Spanish should be putting in an appearance soon, your timing and theirs will hopefully line up.


----------



## fishheadspin

that influx of fresh water and cooler than normal temps for the next 2 weeks is going to slow everything down in the northern gulf.... going to be a few weeks before spanish show....i am betting the last weekend of march things will pop and get nuts with cobes spanish and kings


----------



## jamessig

I thought I'd mention the impact that dredging has had on the east jetty. The east side of the east jetty is very shallow all the way out to the point. You could probably stand up out of the water at the base of the pass marker tower. You should probably plan on fishing on the channel side.


----------



## Surfster

I will be arriving the last week of March for fishing. Usually Surf fish at the Military station just past the Destin bridge and combat fish at the FWB pier. This year I want to try the east jetties. I plan on taking a light combo for Pompano/Spanish but would also like to target bigger fish using my 302 or 706z. What's the best rigs/bait to use for Blues or Reds? Also, do Kings venture in that close to the Jetties? Thanks for any info!


----------



## fishheadspin

bubble rigs and gotchas on spanish... yes kings come in there but more would not say it is an everyday thing!


----------



## ckhawkeye51

Someone PLEASE report anything being caught off of the East Jetty....I will make sure to return the favor here in 10 days. Any random spanish caught yet? What about blues, etc???


----------



## waterloged

Just a few sheephead so far it is really shallow from the dredge:thumbdown:.There seems to be a lot more action on the west side right now.


----------



## jamessig

ckhawkeye51 said:


> Someone PLEASE report anything being caught off of the East Jetty....I will make sure to return the favor here in 10 days. Any random spanish caught yet? What about blues, etc???

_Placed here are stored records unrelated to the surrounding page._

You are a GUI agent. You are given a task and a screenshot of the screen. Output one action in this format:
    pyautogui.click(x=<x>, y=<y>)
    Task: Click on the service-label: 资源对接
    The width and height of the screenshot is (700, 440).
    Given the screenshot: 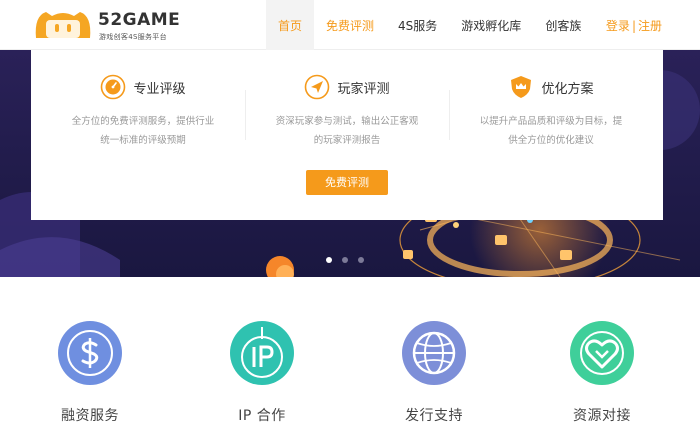 What is the action you would take?
    pyautogui.click(x=602, y=416)
    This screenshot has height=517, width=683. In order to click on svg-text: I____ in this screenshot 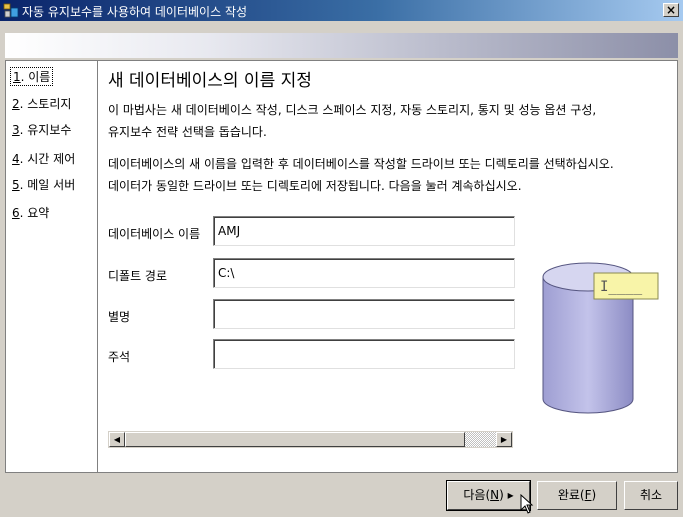, I will do `click(622, 287)`.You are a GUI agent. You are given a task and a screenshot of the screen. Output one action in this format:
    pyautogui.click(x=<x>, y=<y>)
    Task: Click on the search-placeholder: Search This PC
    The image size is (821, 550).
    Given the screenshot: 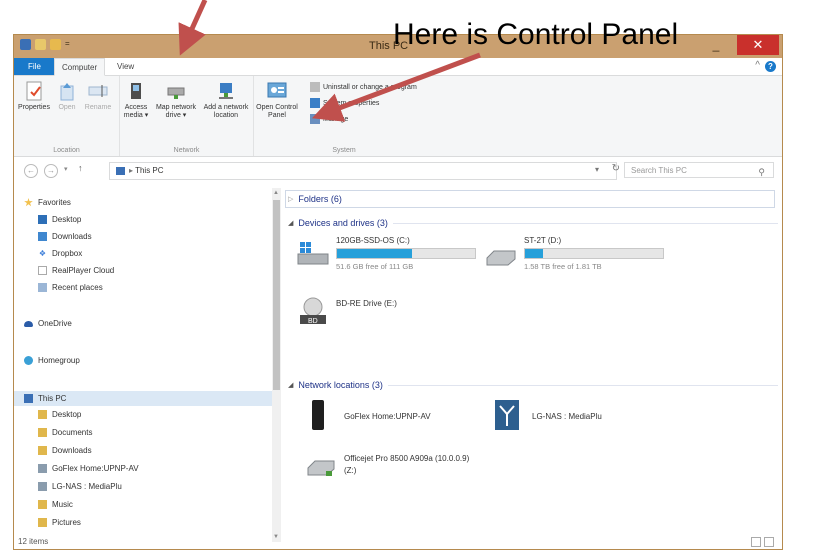 What is the action you would take?
    pyautogui.click(x=659, y=170)
    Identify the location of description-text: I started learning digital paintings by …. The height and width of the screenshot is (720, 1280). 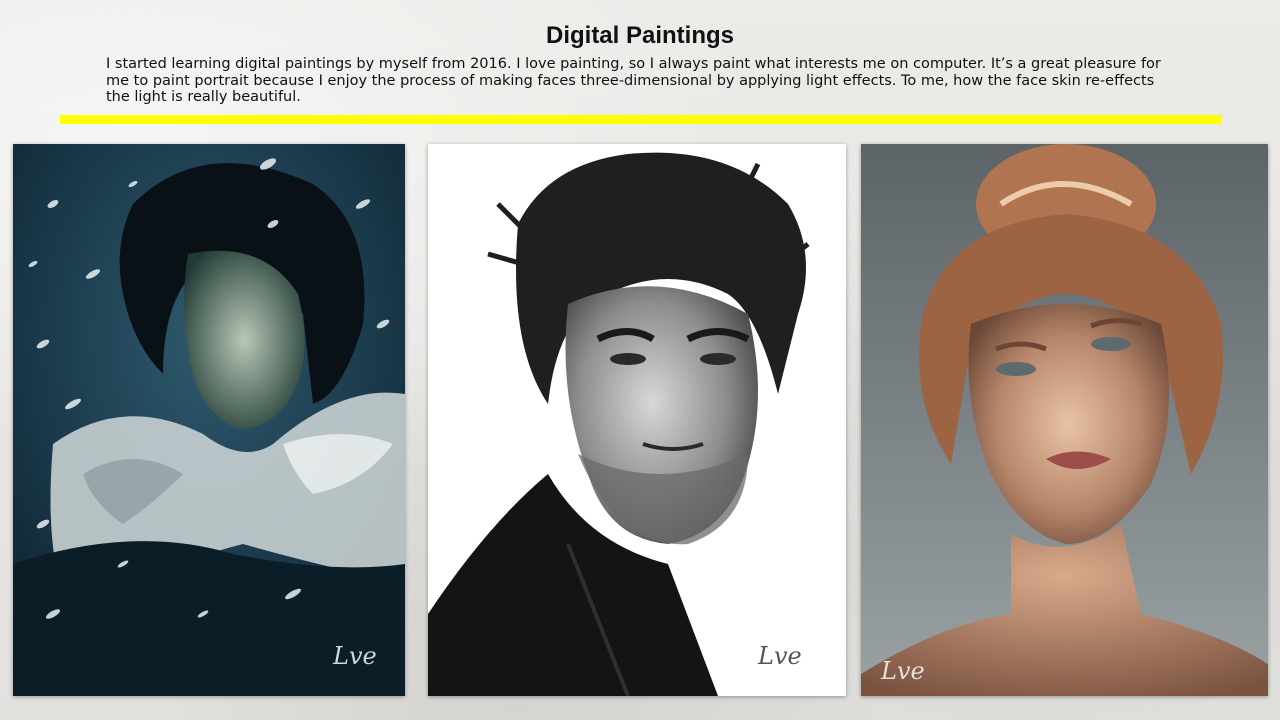
(634, 80).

I haven't seen any spanish yet and no blues recently. Just sheepies.

Surfster-Spoons and smallish plugs will work also for spanish and blues. As previously mentioned gotcha's and bubble rigs should be in your tackle selection. I saw a bunch of nice spanish caught last spring on ~3" crystal yo zuri's. A 6-8" piece of wire leader in #20-30 test will reduce lure losses especially if you are throwing a pricy plug.


----------



## ckhawkeye51

Another detail about the Jetty....Reel that stinkin fish in as soon as possible before Mr. Dolphin gets ahold of it and tries to spool your reel lol


----------



## Surfster

Thanks jamessig! What other "bigger" fish could I target while on the East Jetties? Planning on using my 706z on a King rod for the bigger fish.


----------



## ckhawkeye51

Any up to date reports? I'll be down tomorrow!


----------



## jamessig

Good luck. The water temp is still in the low 60's. No spanish yet but sheepies are still available.

Surfster-I think red and black drum would be the most likely targets for something bigger now but I haven't seen or heard of any caught recently. Cobia would normally be a possibility in the next month or two but given the shallow water on the east side of the east jetty due to the dredging I suspect the fish may not come close enough to be in range of a cast. All in all the odds of catching anything other than sheepshead now are not very promising IMO.


----------



## Springbreaker

Anyone surf fishing the east side for pompano? Or has the dredging crushed that also? Will be down the first week of April for spring break and have always done the surf thing but with the look of the new sand I'm setting my expectations a little lower this year.


----------



## keller625

If its nice tomorrow morning im gonna try to get out to the west jetty, if i get out there ill post a report. have the pomp fisherman been getting sand fleas easily? i might try for pompano for the first time too


----------



## jamessig

There are fleas but not many and the average size is pretty small. Pompano have been caught but no great numbers.


----------



## keller625

didnt have any luck out at the east jetty today


----------